What is Correct coding policy - For Beginners - Part 1

Correct Coding Policy

The Correct Coding Initiative was developed to promote national correct coding methodologies and to control improper coding leading to inappropriate payment in Part B claims.

The principles for the correct coding policy are:

The service represents the standard of care in accomplishing the overall procedure;

The service is necessary to successfully accomplish the comprehensive procedure. Failure to perform the service may compromise the success of the procedure; and

The service does not represent a separately identifiable procedure unrelated to the comprehensive procedure planned.

For a detailed description of the correct coding policy, refer to http://www.cms.hhs.gov/medlearn/ncci.asp.

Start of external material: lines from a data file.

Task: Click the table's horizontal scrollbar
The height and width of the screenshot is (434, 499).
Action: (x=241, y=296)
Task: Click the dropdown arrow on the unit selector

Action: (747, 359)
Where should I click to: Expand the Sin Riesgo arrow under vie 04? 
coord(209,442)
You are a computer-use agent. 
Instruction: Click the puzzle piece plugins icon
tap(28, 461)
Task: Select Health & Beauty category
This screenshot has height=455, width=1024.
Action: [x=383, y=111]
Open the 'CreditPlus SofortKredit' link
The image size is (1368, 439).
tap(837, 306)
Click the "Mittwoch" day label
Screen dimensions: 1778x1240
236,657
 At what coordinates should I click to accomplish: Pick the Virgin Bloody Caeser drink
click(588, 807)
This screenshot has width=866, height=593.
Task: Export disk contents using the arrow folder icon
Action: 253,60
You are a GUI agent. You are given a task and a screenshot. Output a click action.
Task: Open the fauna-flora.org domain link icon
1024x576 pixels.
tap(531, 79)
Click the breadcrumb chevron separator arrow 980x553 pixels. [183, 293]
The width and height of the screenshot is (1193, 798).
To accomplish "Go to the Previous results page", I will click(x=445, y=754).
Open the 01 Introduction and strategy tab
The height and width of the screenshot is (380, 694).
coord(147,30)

The CMS as well as many third party payers have adopted the HCPCS/CPT coding system for use by physicians and others to describe services rendered. The system contains three levels of codes. Level I contains the American Medical Association’s Current Procedural Terminology (CPT) numeric codes. Level II contains alpha-numeric codes primarily for items and services not included in CPT. Level III contains carrier specific codes that are not included in either Level I or Level II. For a list of CPT and HCPCS codes refer to the CMS Web site.

The following general coding policies encompass coding principles that are to be applied in the review of Medicare claims. They are the basis for the correct coding edits that are installed in the claims processing systems effective January 1, 1996.

A. Coding Based on Standards of Medical/Surgical Practice

All services integral to accomplishing a procedure are considered bundled into that procedure and, therefore, are considered a component part of the comprehensive code. Many of these generic activities are common to virtually all procedures and, on other occasions, some are integral to only a certain group of procedures, but are still essential to accomplish these particular procedures. Accordingly, it is inappropriate to separately report these services based on standard medical and surgical principles.
Because many services are unique to individual CPT coding sections, the rationale for rebundling is described in that particular section of the detailed coding narratives that are transmitted to carriers periodically.

B. CPT Procedure Code Definition

The format of the CPT manual includes descriptions of procedures, which are, in order to conserve space, not listed in their entirety for all procedures. The partial description is indented under the main entry. The main entry then encompasses the portion of the description preceding the semicolon. The main entry applies to and is a part of all indented entries, which follow with their codes.

In the course of other procedure descriptions, the code definition specifies other procedures that are included in this comprehensive code. In addition, a code description may define a rebundling relationship where one code is a part of another based on the language used in the descriptor.

C. CPT Coding Manual Instruction/Guideline

Each of the six major subsections include guidelines that are unique to that section. These directions are not all inclusive of nor limited to, definitions of terms, modifiers, unlisted procedures or services, special or written reports, details about reporting separate, and multiple or starred procedures and qualifying circumstances.

D. Coding Services Supplemental to Principal Procedure (Add-On Codes) Code

Generally, these are identified with the statement “list separately in addition to code for primary procedure” in parentheses, and other times the supplemental code is used only with certain primary codes, which are parenthetically identified. The reason for these CPT codes is to enable physicians and others to separately identify a service that is performed in certain situations as an additional service. Incidental services that are necessary to accomplish the primary procedure (e.g., lysis of adhesions in the course of an open cholecystectomy) are not separately billed.

E. Separate Procedures

The narrative for many CPT codes includes a parenthetical statement that the procedure represents a “separate procedure.”

The inclusion of this statement indicates that the procedure, while possible to perform separately, is generally included in a more comprehensive procedure, and the service is not to be billed when a related, more comprehensive, service is performed. The “separate procedure” designation is used with codes in the surgery (CPT codes 10000-69999), radiology (CPT codes 70000-79999), and medicine (CPT codes 90000-99199) sections. When a related procedure from the same section, subsection, category, or subcategory is performed, a code with the designation of “separate procedure” is not to be billed with the primary procedure.